* _YOUR GOAL_
Search the data for "computer". Return each matching line.
[DATA Boundary: Start]
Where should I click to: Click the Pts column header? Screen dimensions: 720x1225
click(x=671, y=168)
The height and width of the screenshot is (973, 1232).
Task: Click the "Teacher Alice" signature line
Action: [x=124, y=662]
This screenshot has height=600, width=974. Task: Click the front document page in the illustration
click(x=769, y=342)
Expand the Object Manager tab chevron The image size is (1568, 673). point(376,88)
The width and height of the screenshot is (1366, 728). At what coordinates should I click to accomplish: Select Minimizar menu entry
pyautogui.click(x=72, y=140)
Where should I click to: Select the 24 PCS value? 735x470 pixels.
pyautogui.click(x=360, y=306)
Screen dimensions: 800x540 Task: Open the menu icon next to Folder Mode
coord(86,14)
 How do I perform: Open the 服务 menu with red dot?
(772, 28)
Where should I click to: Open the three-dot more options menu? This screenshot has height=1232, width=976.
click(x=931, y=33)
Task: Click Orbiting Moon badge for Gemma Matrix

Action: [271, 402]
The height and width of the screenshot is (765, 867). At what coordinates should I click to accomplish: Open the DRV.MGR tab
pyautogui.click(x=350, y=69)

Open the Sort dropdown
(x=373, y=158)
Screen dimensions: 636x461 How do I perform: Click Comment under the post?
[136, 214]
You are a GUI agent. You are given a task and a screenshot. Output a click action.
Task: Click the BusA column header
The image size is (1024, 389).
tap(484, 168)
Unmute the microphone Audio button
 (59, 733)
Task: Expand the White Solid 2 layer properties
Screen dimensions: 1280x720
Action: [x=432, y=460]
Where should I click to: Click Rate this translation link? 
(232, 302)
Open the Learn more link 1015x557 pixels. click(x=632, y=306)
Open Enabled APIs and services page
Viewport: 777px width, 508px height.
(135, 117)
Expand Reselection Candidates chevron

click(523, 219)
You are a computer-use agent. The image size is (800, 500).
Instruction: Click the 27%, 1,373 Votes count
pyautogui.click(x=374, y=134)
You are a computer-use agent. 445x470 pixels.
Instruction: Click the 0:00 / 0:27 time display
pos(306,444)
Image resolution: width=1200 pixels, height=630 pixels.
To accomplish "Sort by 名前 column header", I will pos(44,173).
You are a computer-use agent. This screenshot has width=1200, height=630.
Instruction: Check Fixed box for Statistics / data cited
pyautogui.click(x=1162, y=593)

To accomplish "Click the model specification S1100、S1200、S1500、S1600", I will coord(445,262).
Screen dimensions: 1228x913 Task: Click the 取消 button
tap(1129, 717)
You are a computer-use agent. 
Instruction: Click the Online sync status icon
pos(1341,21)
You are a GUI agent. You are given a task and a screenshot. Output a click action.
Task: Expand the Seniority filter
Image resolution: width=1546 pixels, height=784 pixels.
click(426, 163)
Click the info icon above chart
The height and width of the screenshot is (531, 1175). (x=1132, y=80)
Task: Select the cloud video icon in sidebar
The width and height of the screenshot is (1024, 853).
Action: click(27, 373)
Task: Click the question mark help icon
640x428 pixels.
[DATA Boundary: End]
* _RESPONSE FOR THIS EXERCISE_
You are a computer-use agent. The image size is (800, 500).
You are a computer-use agent. 445x470 pixels.
You are a computer-use agent. This screenshot has width=1200, height=630.
You are a computer-use agent. 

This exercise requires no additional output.